原文抜粋:
◆ ◆ ◆
アメリカの自動車関税、現在どうなっている? 今後の展開はいかに

トランプさんはカナダで開催されているG7を早退し帰ってしまった。石破首相と30分ほど会談したようだけれど、どうやら進展しなかったようだ。一方、アメリカの自動車関税は4月3日通関分より通常の2.5%に加え25%が上乗せされているため、日本の自動車メーカーは27.5%という関税を納付することになっている。1万ドル毎に2750ドル。145万円毎に40万円です。

3万ドル(435万円)のクルマだと120万円の関税だ。ただこのレベルだと大きな問題にならないと思う。というのも3年半前の為替は1ドル=110円。アメリカで販売しているクルマの大半が1ドル110円で利益出るように開発されている。3万ドルで110円なら330万円で利益出るワケ。これに120万円の関税を掛けられたって450万円。実質的なダメージは15万円くらいで済む。
◆ ◆ ◆
出題 1: 自動車関税の記事のうち、「トランプさんはカナダで開催さ」を含む語句で始まり「ージは15万円くらいで済む。」で終わる部分を、一字も変えずに出力してください。
出題 2:
自動車関税の記事をもとに、次の問いに答えてください。
(a) 4月3日通関分から、通常の2.5%に加えて上乗せされている関税率は何%か。
(b) 3年半前の為替レートは1ドル何円だったか。
(c) トランプさんが早退したG7はどこの国で開催されているか。
出題 3: 自動車関税の記事で「3万ドル(435万円)のクルマだと」で始まる段落を、要点を残した箇条書きに書き直してください。

目標位置の記録
◆ ◆ ◆
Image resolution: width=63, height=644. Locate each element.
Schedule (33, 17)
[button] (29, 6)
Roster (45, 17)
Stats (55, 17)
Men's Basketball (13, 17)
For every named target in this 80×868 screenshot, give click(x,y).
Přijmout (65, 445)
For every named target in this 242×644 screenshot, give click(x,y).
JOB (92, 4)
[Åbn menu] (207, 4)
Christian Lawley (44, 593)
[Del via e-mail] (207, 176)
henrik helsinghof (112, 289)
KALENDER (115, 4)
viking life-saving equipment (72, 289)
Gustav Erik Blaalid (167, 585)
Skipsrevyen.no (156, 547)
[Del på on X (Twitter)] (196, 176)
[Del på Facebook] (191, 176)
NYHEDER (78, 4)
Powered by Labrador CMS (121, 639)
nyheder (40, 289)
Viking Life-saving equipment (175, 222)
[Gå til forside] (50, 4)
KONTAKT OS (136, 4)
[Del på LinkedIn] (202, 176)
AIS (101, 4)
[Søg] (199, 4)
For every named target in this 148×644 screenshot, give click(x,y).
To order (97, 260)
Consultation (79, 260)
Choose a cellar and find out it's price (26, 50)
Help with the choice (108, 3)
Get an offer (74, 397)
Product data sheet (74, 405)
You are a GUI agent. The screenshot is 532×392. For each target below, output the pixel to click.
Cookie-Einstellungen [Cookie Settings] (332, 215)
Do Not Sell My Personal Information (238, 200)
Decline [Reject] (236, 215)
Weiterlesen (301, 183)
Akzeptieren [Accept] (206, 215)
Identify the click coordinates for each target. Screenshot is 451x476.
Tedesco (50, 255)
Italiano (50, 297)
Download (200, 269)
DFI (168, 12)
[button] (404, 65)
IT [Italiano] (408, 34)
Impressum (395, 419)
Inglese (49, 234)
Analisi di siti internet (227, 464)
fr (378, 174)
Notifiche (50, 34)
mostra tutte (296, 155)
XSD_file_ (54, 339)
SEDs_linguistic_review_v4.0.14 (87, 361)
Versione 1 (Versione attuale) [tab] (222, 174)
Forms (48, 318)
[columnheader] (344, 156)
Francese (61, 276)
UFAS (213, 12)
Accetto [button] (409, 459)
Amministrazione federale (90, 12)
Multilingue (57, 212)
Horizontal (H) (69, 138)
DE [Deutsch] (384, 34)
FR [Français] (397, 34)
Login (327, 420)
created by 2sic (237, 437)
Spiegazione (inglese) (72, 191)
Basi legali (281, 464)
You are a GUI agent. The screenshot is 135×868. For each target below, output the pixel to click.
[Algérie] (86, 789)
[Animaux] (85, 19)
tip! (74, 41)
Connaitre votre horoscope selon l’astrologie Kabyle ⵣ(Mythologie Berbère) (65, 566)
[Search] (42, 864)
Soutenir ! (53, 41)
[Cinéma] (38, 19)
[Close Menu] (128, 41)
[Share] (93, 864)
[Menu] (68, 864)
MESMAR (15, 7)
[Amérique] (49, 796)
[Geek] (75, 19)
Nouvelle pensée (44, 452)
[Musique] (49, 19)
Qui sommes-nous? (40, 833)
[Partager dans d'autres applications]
◆ ◆ ◆
出力全文 1:
トランプさんはカナダで開催されているG7を早退し帰ってしまった。石破首相と30分ほど会談したようだけれど、どうやら進展しなかったようだ。一方、アメリカの自動車関税は4月3日通関分より通常の2.5%に加え25%が上乗せされているため、日本の自動車メーカーは27.5%という関税を納付することになっている。1万ドル毎に2750ドル。145万円毎に40万円です。

3万ドル(435万円)のクルマだと120万円の関税だ。ただこのレベルだと大きな問題にならないと思う。というのも3年半前の為替は1ドル=110円。アメリカで販売しているクルマの大半が1ドル110円で利益出るように開発されている。3万ドルで110円なら330万円で利益出るワケ。これに120万円の関税を掛けられたって450万円。実質的なダメージは15万円くらいで済む。

出力全文 2:
(a) 25%
(b) 1ドル=110円
(c) カナダ

出力全文 3:
- 3万ドル(435万円)のクルマには120万円の関税がかかる。
- このレベルなら大きな問題にはならないと筆者は考えている。
- 3年半前の為替は1ドル=110円で、アメリカで販売しているクルマの大半はこのレートで利益が出るように開発されている。
- 3万ドルを110円で換算すると330万円になり、120万円の関税を足すと450万円になる。
- 実質的なダメージは15万円くらいで済む。